More public outreach — the Friends of the Haltom City Public Library annual Book Sale and Flea–for–All may seem an odd place to talk to people about atomic power, but you have to go where the people are. Also a quick calculation that Comanche Peak 1&2 have generated as much power since they came into service as 3700 large wind turbines in their whole working lives ; the new Pope and his priorities, with a quote from the famous encyclical letter of Leo XIII, On the Condition of the Working Classes ; and a scathing editorial from a Spanish grid executive and renewables proponent, explaining that the big blackout should not have come to a surprise, because integrating wind and solar into the grid is more expensive and difficult than the Spanish Government has been willing to face, and also pointing out that shutting down nuclear power is not compatible with reducing CO₂ emissions.

Supplementary Shows

  • 2025–05–13 “So ignorantly, myopically, and statically conceived and so obsolete is the whole housing art that its death led the Crash of 1929, since when its ghost script has been kept in rehearsal by US government subsidy at a total underwriting cost to date of $200 billion.” Finishing up Design Strategy, and moving on to the epilogue of Utopia or Oblivion. (Minor glitch at the beginning.)
  • 2025–05–16 “In this way we discover that the buildings, which controlled energy conditions of heat, cold, dry, and wet, were in effect machines because machines process and control energy.
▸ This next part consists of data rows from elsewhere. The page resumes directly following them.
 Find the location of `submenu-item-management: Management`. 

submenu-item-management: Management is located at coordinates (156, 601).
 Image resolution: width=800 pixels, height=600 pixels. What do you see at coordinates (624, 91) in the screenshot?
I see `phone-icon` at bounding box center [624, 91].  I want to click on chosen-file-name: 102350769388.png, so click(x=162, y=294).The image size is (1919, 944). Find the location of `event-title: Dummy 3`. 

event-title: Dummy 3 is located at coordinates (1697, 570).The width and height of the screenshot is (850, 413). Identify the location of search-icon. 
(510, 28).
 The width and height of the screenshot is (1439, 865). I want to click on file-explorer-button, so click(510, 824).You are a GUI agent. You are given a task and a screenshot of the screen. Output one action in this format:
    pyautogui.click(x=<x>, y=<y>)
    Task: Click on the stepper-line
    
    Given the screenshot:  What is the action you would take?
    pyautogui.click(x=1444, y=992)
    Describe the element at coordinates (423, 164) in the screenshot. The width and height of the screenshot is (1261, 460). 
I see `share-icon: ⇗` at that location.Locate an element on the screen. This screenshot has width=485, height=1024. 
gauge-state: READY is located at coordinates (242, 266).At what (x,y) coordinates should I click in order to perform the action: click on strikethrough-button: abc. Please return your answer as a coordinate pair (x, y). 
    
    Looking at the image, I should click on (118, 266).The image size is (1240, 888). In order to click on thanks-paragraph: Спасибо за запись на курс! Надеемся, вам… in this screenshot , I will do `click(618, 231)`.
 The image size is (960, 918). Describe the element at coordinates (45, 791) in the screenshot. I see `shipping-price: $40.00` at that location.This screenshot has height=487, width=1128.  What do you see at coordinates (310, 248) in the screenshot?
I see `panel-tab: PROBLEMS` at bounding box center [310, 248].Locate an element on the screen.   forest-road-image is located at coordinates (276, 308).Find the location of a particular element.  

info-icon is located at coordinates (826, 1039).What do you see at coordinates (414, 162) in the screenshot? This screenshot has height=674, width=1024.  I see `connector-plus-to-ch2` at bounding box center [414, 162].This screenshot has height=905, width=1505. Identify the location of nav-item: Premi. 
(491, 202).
Because we are conditioned to think of the house as static, we fail to realize that the automobile is as much a part of the house as is the addition of a woodshed.” And with that, we complete our reading of Utopia or Oblivion : The Prospects for Humanity (1969) by R Buckminster Fuller.

ASFO 2025–05–03

Power outrage! in Iberia, and the Spanish Prime Minister runs his mouth off in a fashion which shows a disturbing degree of ignorance — and another in Pittsburgh, where the cause is a great deal more obvious. Also, more work on blast, and my advice for Mark Carney.

Supplementary Show

  • 2025–05–06 “Minmaxfamfax” is a clue that we are continuing with Design Strategy from Utopia or Oblivion. Also there is a thunderstorm going on in the background.
  • 2025–05–09 “California is the center of the outermost jumpoff pad of humanity’s springboard.” Concept 14, World Community and Subcommunities of World Man, means we have almost reached the end of Design Strategy, and with it, of Utopia or Oblivion. We will probably finish the book Tuesday.

ASFO 2025–04–26

You can’t apply technological solutions to social problems — has there ever been a statement so widely and sententiously repeated, and so blatantly false? Also, the anniversary of the Chernobyl nuclear power plant disaster ; the world mourns a high–school teacher from Argentina ; progress toward blast №3 ; more on “nuclear batteries” ; and I talk a little about currency reforms.

Supplementary Show

2025–04–29 “Because man’s legs are so short and the planet Earth so big and because the few areas around it where he could find immediate vital support in his early days on the planet amounted locally to less than 5% of the earth’s surface, man has mistakenly identified himself during the past eight millenniums with the rooted vegetation rather than with the mobile vertebrates of which type he is a member.” Continuing with Utopia or Oblivion, we have the whole of Curricula and the Design Initiative, and a first part of Design Strategy.

ASFO 2025–04–19

Stardrive! When will we get it, and how? Perspectives on a “nuclear battery” and an “all–woman spaceflight” ; a little more about tariff and non–tariff trade barriers and their utility, the adage “de minimis non curat lex”, and the straw–man of the “US–made iPhone” ; and likely–final remarks on the gold standard.

Supplementary Show

  • 2025–04–22 “Evolution is not confined to the organic man, but consists of the combined man and his environment.” The title piece from Utopia or Oblivion (1969) by R Buckminster Fuller. Also a recommendation for another book, Carry On, Mister Bowditch (1955) by Jean Lee Latham.
  • 2025–04–25 “Either war is obsolete, or Man is.” Conclusion of Utopia or Oblivion, but not of Utopia or Oblivion. Fuller discusses the reasons for failure of past forms of utopianism, and the radical differences in circumstances today.